*Set of tasks*.
1. In the Dagster sensor thread, what constant did Félix Tremblay define to make the sensor evaluate a limited number of tables at a time?
2. Continue the Dagster sensor thread from where it stops.

*Excerpted passage*.
++++
Hello wave I m having an issue with a slow running sensor th dagster #ask-community

Hello :wave: , I'm having an issue with a slow-run...

Félix Tremblay

05/10/2023, 10:04 PM

Hello 👋 , I'm having an issue with a slow-running sensor that times out after 60 seconds. It iterates over ~70 tables to check if a run is needed and yields a RunRequest for the required tables. I'd like to avoid creating 70 sensors to prevent clutter in Dagit and to simplify monitoring. I attempted using a cursor to filter tables, but it still results in the same DEADLINE_EXCEEDED error. I'd appreciate any suggestions on how to resolve this issue. Thanks in advance!

🤖 1

Chris Comeau

05/10/2023, 10:10 PM

I'm looking at a similar situation and I think "observable source assets' might be a better alternative to sensors here: https://docs.dagster.io/concepts/assets/asset-observations#observable-source-assets So there would be new source assets that represent the upstream tables, those are "observed" on whatever schedule you want, then the downstream tables could use auto-materialize. "DataVersion" here could be a timestamp, hash of timestamp+row count, or whatever you're checking in the cursor.

❤️ 1

daniel

05/11/2023, 2:34 PM

Hi Felix - do you have a sense from running it locally how long its taking after adding the cursor? is it just over the 60 second limit, or taking much longer?

Félix Tremblay

05/11/2023, 4:56 PM

Hey @daniel, I initially thought using a cursor in a sensor would allow Dagster to resume after a timeout. However, it seems that when a sensor fails (even due to timeouts), the yielded RunRequests and cursor positions are ignored. I assume this is intended behavior? To resolve this, I defined a BATCH_SIZE constant and adjusted the sensor logic to evaluate a limited number of tables at a time, updating the cursor accordingly. Now it works, but the sensor interval no longer reflects the table refresh interval (e.g., if the batch_size represents half of the tables, I need to halve the sensor interval). For similar use cases, it would be helpful if: 1. Sensors could run for 15 minutes (or at least 5 minutes) instead of 1 minute. 2. Dagster could provide enhanced support for batched sensor evaluation by allowing users to customize the interval between batches vs the normal interval (minimum_interval_seconds). Ideally, the interval between batches could be set to 1 minute or less, while the normal interval would apply once all batches are complete. This could be achieved by enabling users to modify the next interval during a sensor run, either by skipping ticks for the next hour (assuming the normal interval is set to 1 minute) or by forcing a new tick in 60 seconds (assuming the normal interval is set to 1 hour). This flexibility would better accommodate use cases like ours. I'd love to hear your thoughts on these ideas. In any case, thank you for your help and your work on Dagster!
++++
*Rows*.
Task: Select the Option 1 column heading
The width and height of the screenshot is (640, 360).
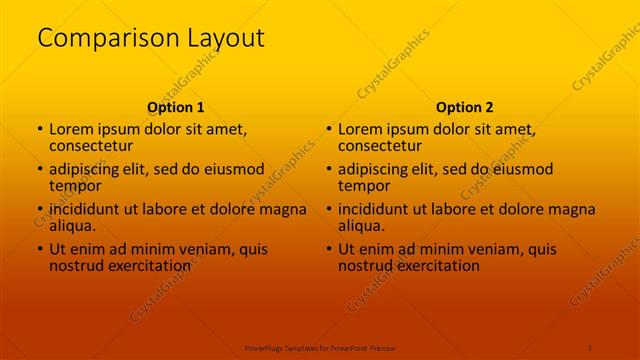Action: point(176,107)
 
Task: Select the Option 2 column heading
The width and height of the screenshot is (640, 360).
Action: point(465,107)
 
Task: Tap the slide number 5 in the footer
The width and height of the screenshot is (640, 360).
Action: point(591,346)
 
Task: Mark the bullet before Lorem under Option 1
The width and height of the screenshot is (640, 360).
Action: point(40,130)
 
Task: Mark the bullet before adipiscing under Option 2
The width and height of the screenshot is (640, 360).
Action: point(329,170)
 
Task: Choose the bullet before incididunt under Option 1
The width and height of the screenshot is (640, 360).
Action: point(40,210)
++++
*Outputs*.
1. BATCH_SIZE

2.
daniel

05/11/2023, 4:57 PM

yeah we're thinking about ways to improve this in the next few months to have fewer restrictions here

👍 1

daniel

05/11/2023, 4:58 PM

I also think the observable source asset idea that Chris suggested is a good idea if that's an option for your use case

👍 1

daniel

05/11/2023, 4:58 PM

And was also thinking of increasing the default to something like 5 minutes instead of 1 minute on a shorter timeframe (next few weeks)

big dag eyes 1

Félix Tremblay

05/11/2023, 4:59 PM

Hey @Chris Comeau, thanks for the suggestion! Looks like the best approach for asset-based orchestration. However, for ops/jobs orchestration uses cases, like mine, I don't think it would work

Philippe Laflamme

05/29/2023, 7:55 PM

Is there a GH issue that we can subscribe to for this problem? I'm having a similar issue and my usual workaround using

DAGSTER_GRPC_TIMEOUT_SECONDS

doesn't seem to help here.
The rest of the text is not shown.